What you are asked to do
Your answer should reproduce every line of the material in which the word "agent" occurs.

Provided information
..........

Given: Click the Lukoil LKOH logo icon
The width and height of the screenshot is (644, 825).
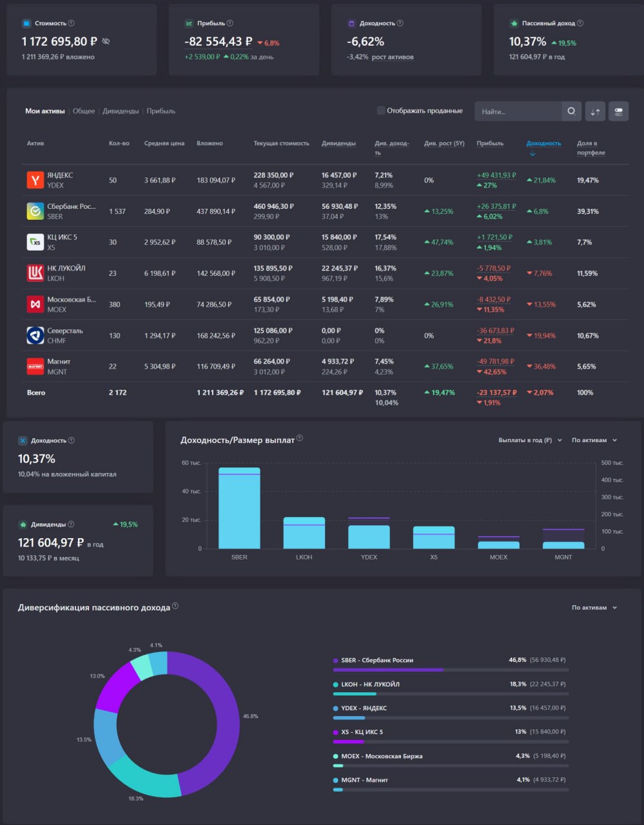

..........

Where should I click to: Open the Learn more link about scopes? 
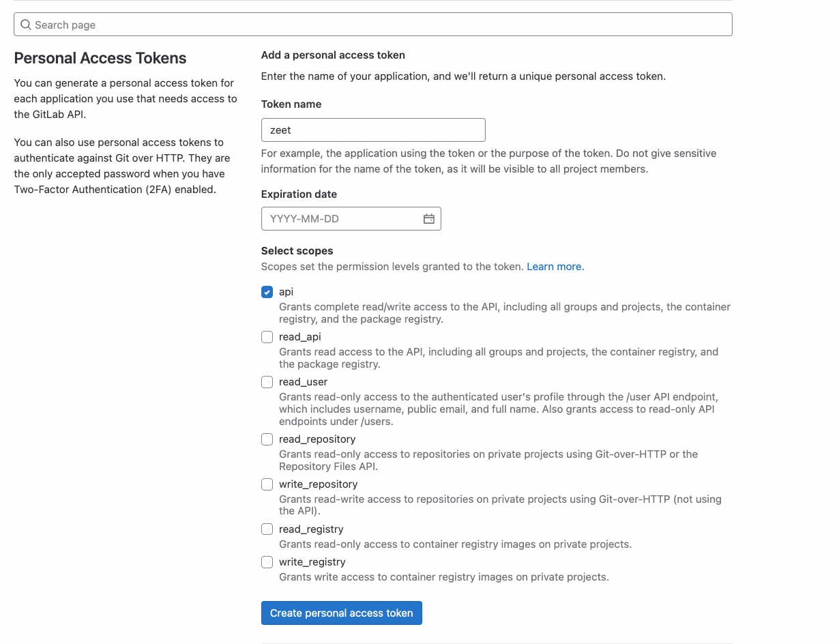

..........

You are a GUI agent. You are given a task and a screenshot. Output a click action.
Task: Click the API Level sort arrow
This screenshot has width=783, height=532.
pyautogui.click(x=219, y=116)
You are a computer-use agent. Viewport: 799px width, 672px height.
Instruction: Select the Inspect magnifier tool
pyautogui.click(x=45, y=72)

..........

Your response
You are a GUI agent. You are given a task and a screenshot. Output a click action.
You are a computer-use agent. Viewport: 799px width, 672px height.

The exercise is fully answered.